Transgender Europe Chair Arja Voipio spoke out, saying “Our thoughts are today with Heli Hämäläinen and her family. The court decided that their rights as a family are inferior to a narrow minded option about what a family and marriage should look like”. She added, “The verdict shows that transgender issues are at stake are still not properly understood”. The requirement to terminate a marriage in order to obtain legal gender recognition is widespread in Europe, with trans people still dealing with the reality in 32 out of 49 countries.
Broden Giambrone, Chief Executive of Transgender Equality Network Ireland (TENI) said, “The outcome of this case is disappointing for global trans rights. However, it’s application to the Irish context is severely limited and should not be misinterpreted as a carte blanche for the Irish Government to legislate forced divorce in this country.
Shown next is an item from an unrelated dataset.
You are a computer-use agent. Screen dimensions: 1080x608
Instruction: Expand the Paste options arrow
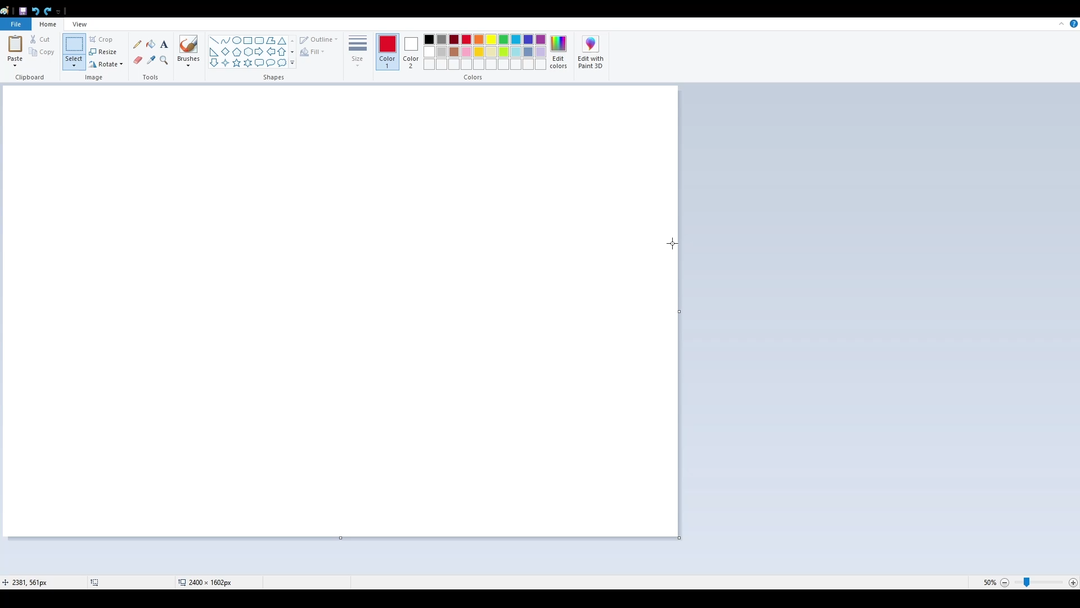coord(15,66)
“There are trans people and their families ready to take a legal case if the Government does not remove the single requirement in the proposed legislation. Given the constitutional protection of the family and the onerous divorce requirements these families would have a good chance of winning a legal battle. However, we hope that it will not come to this and that the Irish Government will show leadership on this issue and ensure the rights, privacy and dignity of all families are ensured within the Gender Recognition legislation that is scheduled to be introduced this year.”